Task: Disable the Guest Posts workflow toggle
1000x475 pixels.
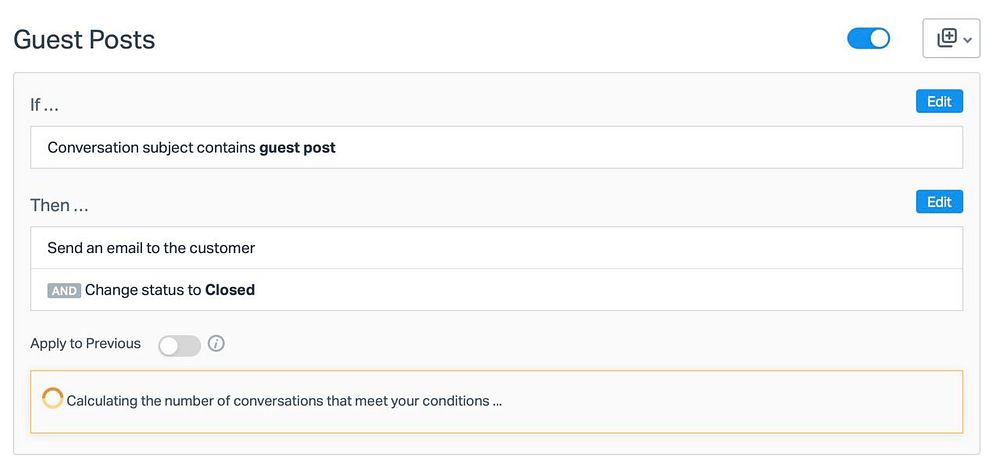Action: [868, 38]
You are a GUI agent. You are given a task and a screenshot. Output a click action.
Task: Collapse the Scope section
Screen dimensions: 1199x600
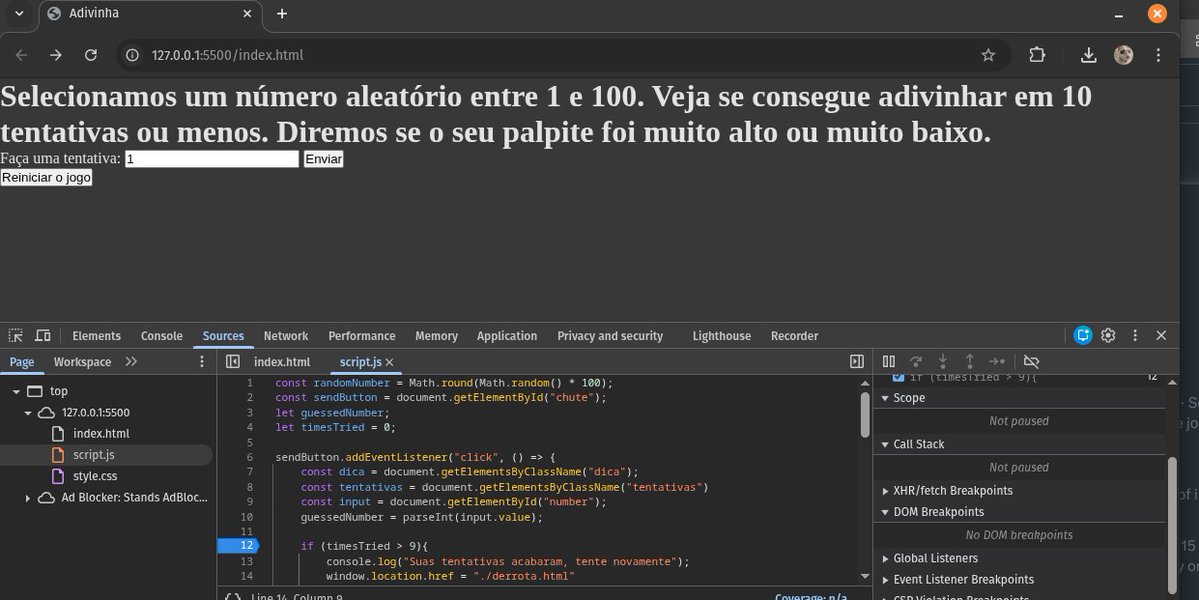pos(884,397)
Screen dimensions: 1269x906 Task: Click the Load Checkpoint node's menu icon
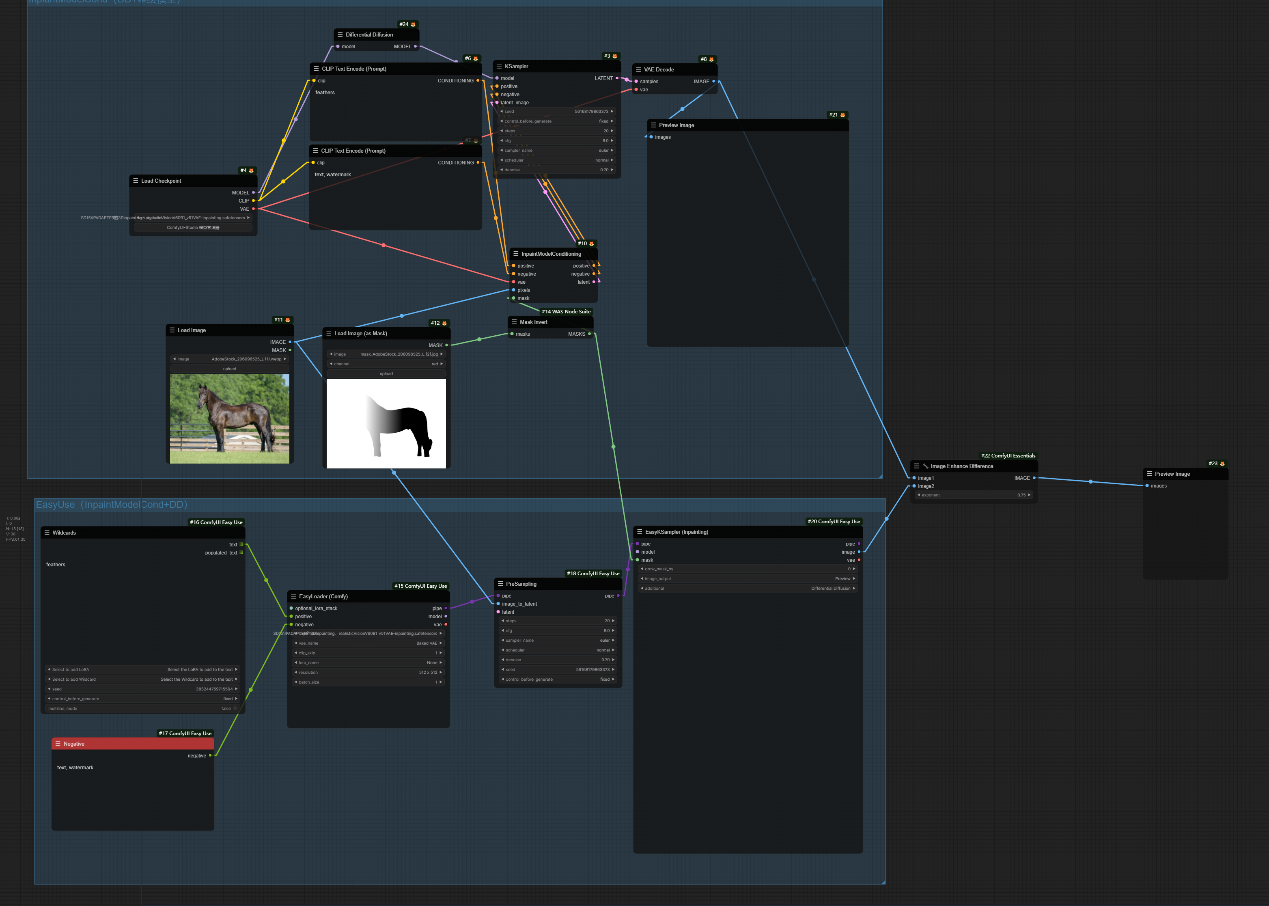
------------------------------------
-- The problem --
Give the data back exactly, omitting all pictures.

-- Answer to the exercise --
Task: Disable the Guest Posts workflow toggle
1000x475 pixels.
Action: [868, 38]
You are a GUI agent. You are given a task and a screenshot. Output a click action.
Task: Collapse the Scope section
Screen dimensions: 1199x600
pos(884,397)
Screen dimensions: 1269x906 Task: Click the Load Checkpoint node's menu icon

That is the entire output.